CA AIX-EN-PROVENCE (8e ch. B), 29 janvier 2010 : RG n° 07/19265 arrêt n° 2010/47

Publication : Jurica

 

Extrait : « Attendu qu'aux termes de l'article L. 442-6 I 4ème, engage sa responsabilité et l'oblige à réparer le préjudice causé, tout commerçant qui obtient ou tente de soumettre un partenaire commercial à des obligations créant un déséquilibre significatif dans les droits et obligations des parties ;

Qu'en l'espèce, il résulte du dernier paragraphe du courrier du 7 avril 2003 de la société AROMATT à la société CARNIVAR que sous la menace d'une rupture, celle-ci a demandé à l'appelante de consentir encore à un effort alors qu'il y avait un risque de difficulté pour elle et qu'en cas de rupture, elle serait contrainte de licencier une personne à temps complet ; Qu'ainsi, la société CARNIVAR a acculé la société AROMATT à lui consentir encore un rabais, ce qu'elle concédera dans son courrier du 10 avril 2003 en acceptant d'appliquer toujours le tarif de 2000 jusqu'au 30 septembre 2004, ainsi qu'une ristourne supplémentaire de 2 % ; Que cette situation contraire aux usages a créée un déséquilibre significatif entre les parties ;

Que cependant, la société AROMATT ne demande pas des dommages et intérêts de ce chef distincts de ceux qu'elle sollicite au titre de la brusque rupture, mais met en exergue cette situation pour souligner la violence de la séparation notifiée par la société CARNIVAR dès le 19 avril 2006 ».

 

COUR D’APPEL D’AIX-EN-PROVENCE

HUITIÈME CHAMBRE B

ARRÊT DU 29 JANVIER 2010

 

ÉLÉMENTS D’IDENTIFICATION DE LA DÉCISION          (N.B. : mention ne figurant pas sur l’original)

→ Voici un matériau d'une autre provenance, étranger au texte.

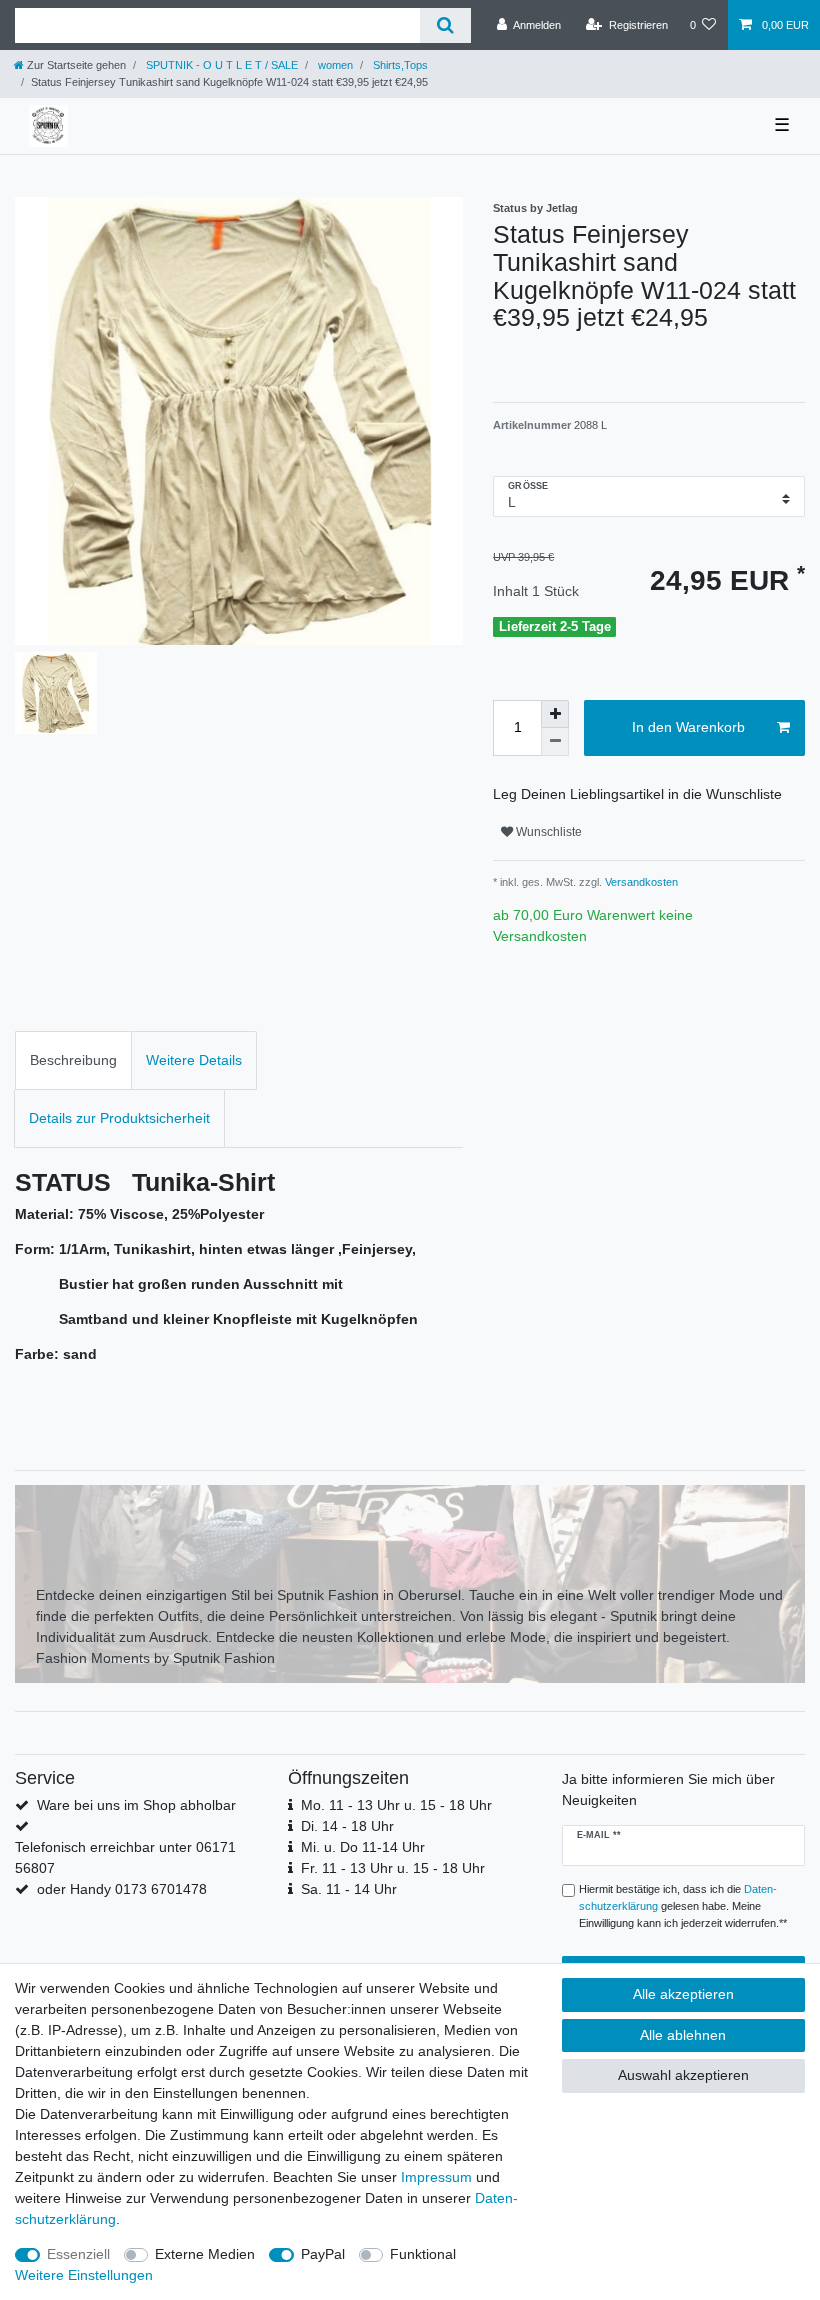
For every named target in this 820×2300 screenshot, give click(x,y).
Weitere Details (194, 1060)
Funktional (423, 2254)
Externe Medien (205, 2254)
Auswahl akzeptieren (683, 2075)
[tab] (73, 1060)
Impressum (436, 2177)
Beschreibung (73, 1060)
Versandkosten (640, 882)
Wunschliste (547, 832)
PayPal (323, 2254)
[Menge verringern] (555, 742)
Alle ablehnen (683, 2035)
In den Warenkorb (688, 727)
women (334, 65)
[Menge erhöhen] (555, 714)
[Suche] (445, 25)
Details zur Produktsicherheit (119, 1118)
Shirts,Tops (399, 65)
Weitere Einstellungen (84, 2275)
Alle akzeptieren (683, 1994)
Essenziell (78, 2254)
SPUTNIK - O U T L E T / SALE (220, 65)
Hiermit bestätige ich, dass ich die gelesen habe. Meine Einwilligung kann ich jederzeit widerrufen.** (683, 1906)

R.G. n° 07/19265. Arrêt n° 2010/ 47. Décision déférée à la Cour : Jugement du Tribunal de Commerce de TOULON en date du 19 septembre 2007 enregistré au répertoire général sous le n° 2006F00038.

 

APPELANTE :

SAS AROMATT,

[adresse], représentée par la SCP SIDER, avoués à la Cour, assistée de Maître Christine LUSSAULT, avocat au barreau de PARIS

 

INTIMÉE :

SARL CARNIVAR,

représentée par la SCP BLANC-CHERFILS, avoués à la Cour

 

COMPOSITION DE LA COUR : L'affaire a été débattue le 4 décembre 2009 en audience publique. Conformément à l’article 785 du Code de Procédure Civile, Madame France-Marie BRAIZAT, Président a fait un rapport oral de l'affaire à l'audience avant les plaidoiries.

La Cour était composée de : Madame France-Marie BRAIZAT, Président, Madame Laure BOURREL, Conseiller, Madame Catherine DURAND, Conseiller, qui en ont délibéré.

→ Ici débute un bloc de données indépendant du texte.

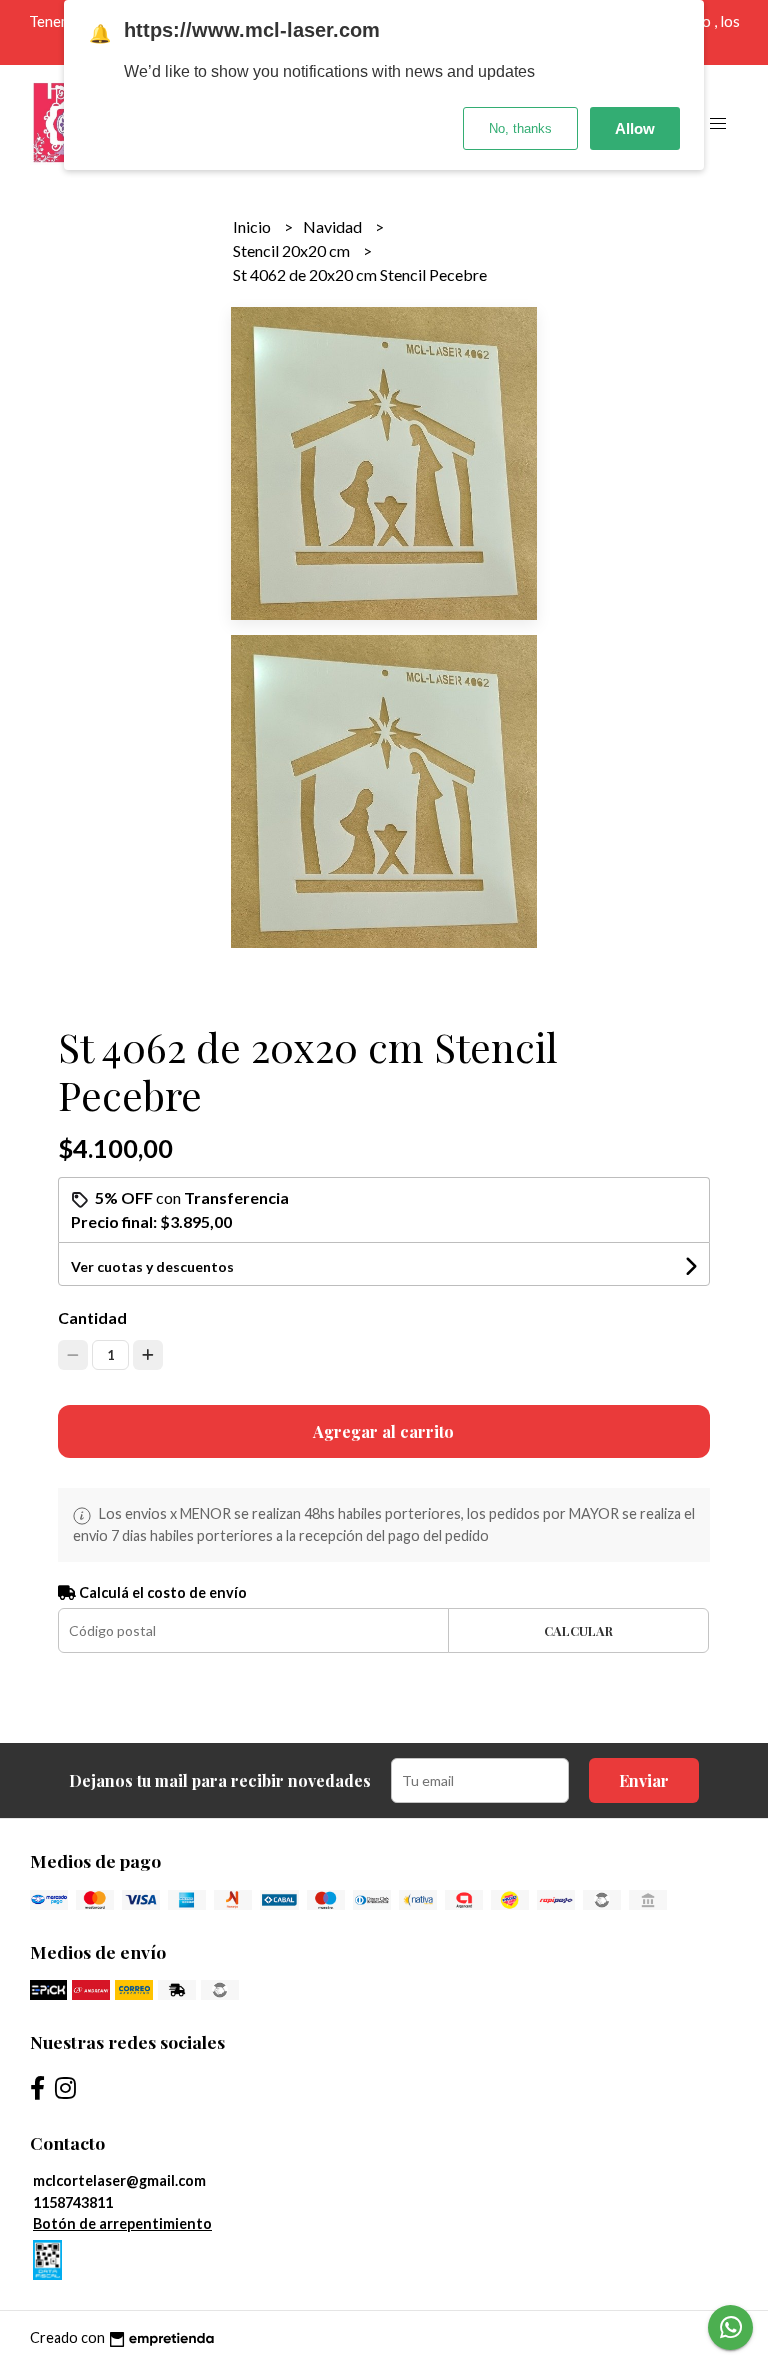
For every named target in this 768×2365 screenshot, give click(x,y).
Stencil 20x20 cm (293, 250)
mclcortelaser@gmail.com (119, 2180)
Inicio (253, 226)
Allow (635, 128)
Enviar (644, 1780)
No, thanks (520, 128)
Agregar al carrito (383, 1431)
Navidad (334, 226)
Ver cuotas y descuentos (152, 1266)
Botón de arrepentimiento (122, 2223)
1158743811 (73, 2202)
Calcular (578, 1630)
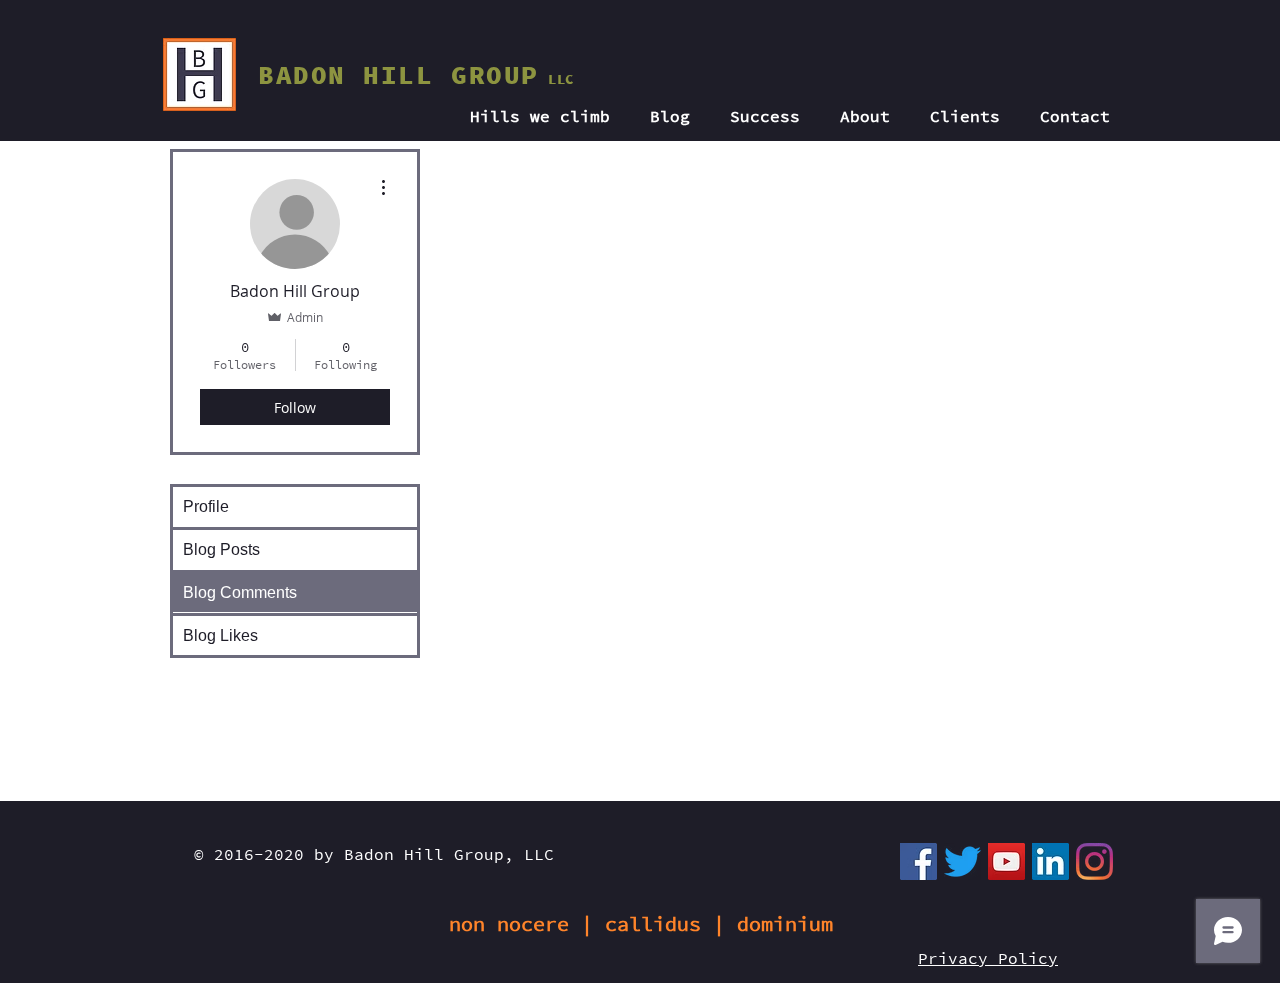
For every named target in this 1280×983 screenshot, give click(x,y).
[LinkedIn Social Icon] (1050, 861)
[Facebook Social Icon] (918, 861)
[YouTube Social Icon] (1006, 861)
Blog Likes (220, 635)
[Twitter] (962, 861)
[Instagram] (1094, 861)
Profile (206, 506)
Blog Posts (221, 549)
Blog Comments (240, 592)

Greffier lors des débats : Madame Michèle GOUREL DE SAINT PERN.

ARRÊT : Contradictoire, Prononcé en audience publique le 29 Janvier 2010 par Madame Laure BOURREL, Conseiller, Signé par Madame France-Marie BRAIZAT, Président et Madame Michèle GOUREL DE SAINT PERN, greffier présent lors du prononcé.

 

EXPOSÉ DU LITIGE                                                                                         (N.B. : mention ne figurant pas sur l’original)

FAITS, PROCÉDURE, MOYENS ET PRÉTENTIONS DES PARTIES :

En 1997, la SARL AROMATT qui depuis a pris la forme d'une SAS et produit, conditionne et commercialise des olives, natures et assaisonnées en barquettes, et la SARL CARNIVOR qui se dénomme aujourd'hui CARNIVAR et exploite une quarantaine de boucheries, se sont rapprochées. Aux termes de leurs accords, la société AROMATT a fourni gratuitement à la société CARNIVAR les meubles, présentoirs fabriqués sur mesure pour ses boucheries ainsi que le premier garnissage en produit des dits présentoirs contre l'engagement d'atteindre un certain chiffre d'affaires.

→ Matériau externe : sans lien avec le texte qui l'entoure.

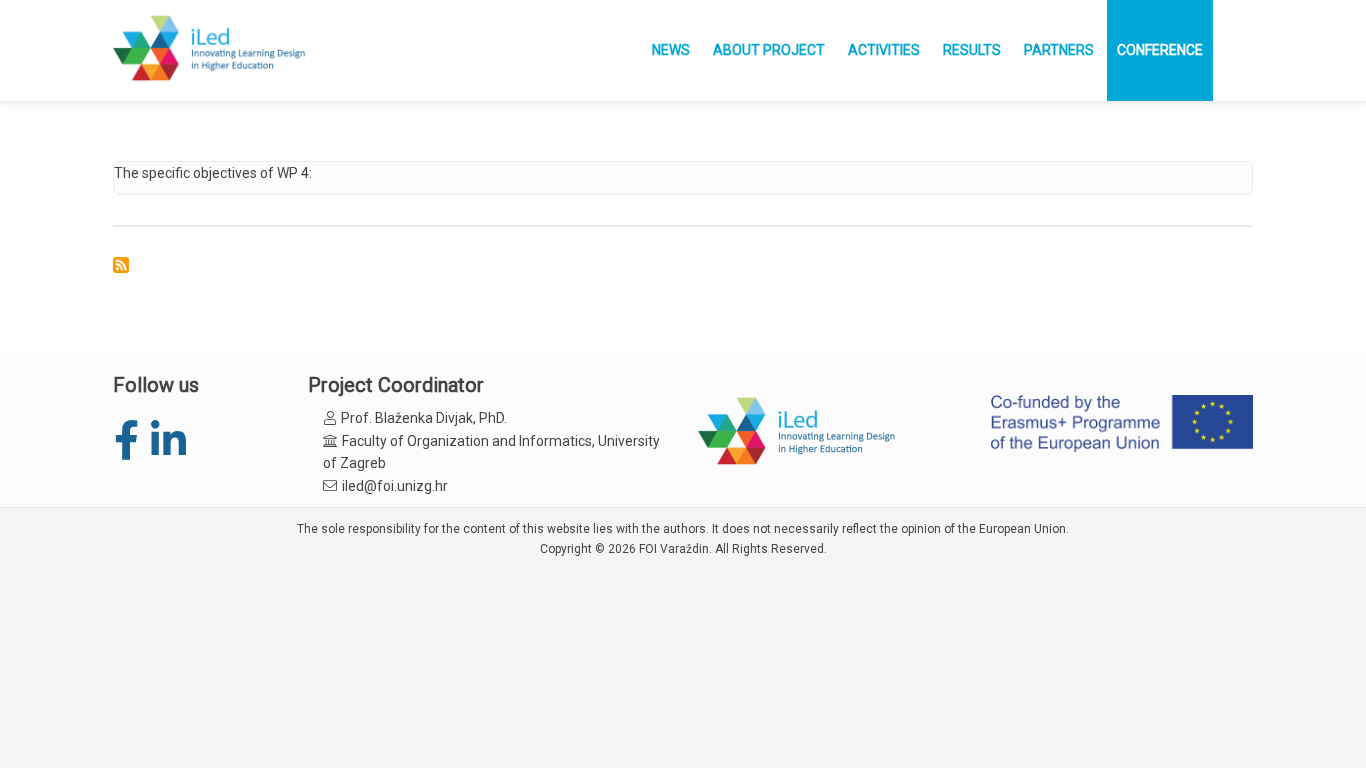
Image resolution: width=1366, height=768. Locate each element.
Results (972, 50)
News (671, 50)
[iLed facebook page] (126, 441)
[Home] (210, 49)
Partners (1059, 50)
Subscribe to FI (121, 265)
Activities (884, 50)
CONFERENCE (1160, 50)
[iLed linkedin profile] (167, 441)
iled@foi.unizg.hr (395, 486)
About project (769, 50)
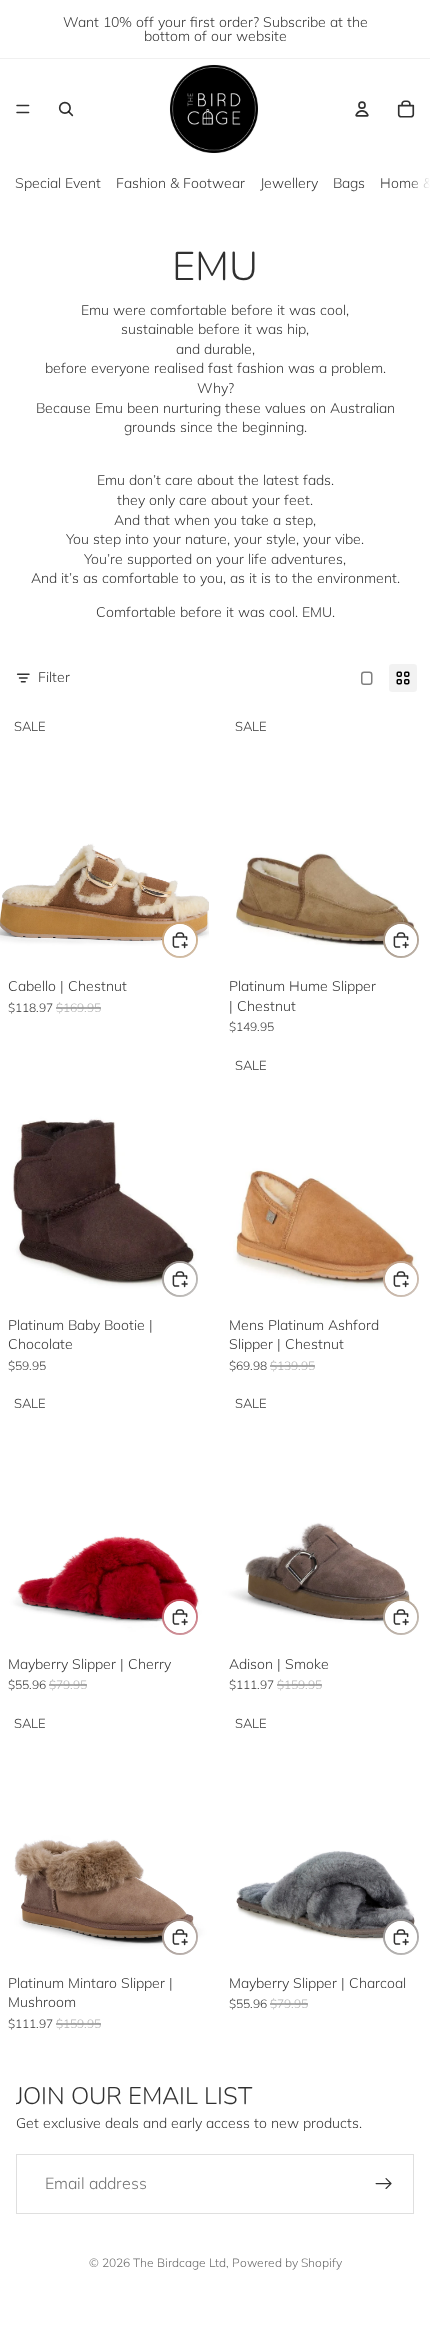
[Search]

Au cours de ces années de relations commerciales, la société CARNIVAR a obtenu des conditions tarifaires de son fournisseur très avantageuses : application du tarif 2000 en 2002, puis en 2003, avec ristourne trimestrielle de 4 % garantie jusqu'à fin 2003 (cf. lettres du 13 septembre 2002 et du 31 janvier 2003 de la société AROMATT à la société CARNIVOR).

Par courrier du 10 avril 2003, la société AROMATT a encore consenti à la société CARNIVOR l'application du tarif 2000 jusqu'au 30 septembre 2004 ainsi qu'une ristourne supplémentaire de 2 %.

Mais par courrier du 19 avril 2003, la société CARNIVOR a informé la société AROMATT que leur collaboration serait rompue à la fin du mois de mai 2003.

En réponse, par lettre recommandée avec accusé de réception du 7 mai 2003, bien que considérant « cette rupture soudaine et injustifiée tout à fait abusive », la société AROMATT a proposé à la société CARNIVAR soit la prolongation de leur relation jusqu'à fin septembre 2004, soit une rupture à fin mai sous réserve du remboursement de la somme de 23.000 euros correspondant aux investissements effectués. Elle a précisé qu'à défaut d'accord, elle serait contrainte de « mettre eu œuvre toute démarche judiciaire ».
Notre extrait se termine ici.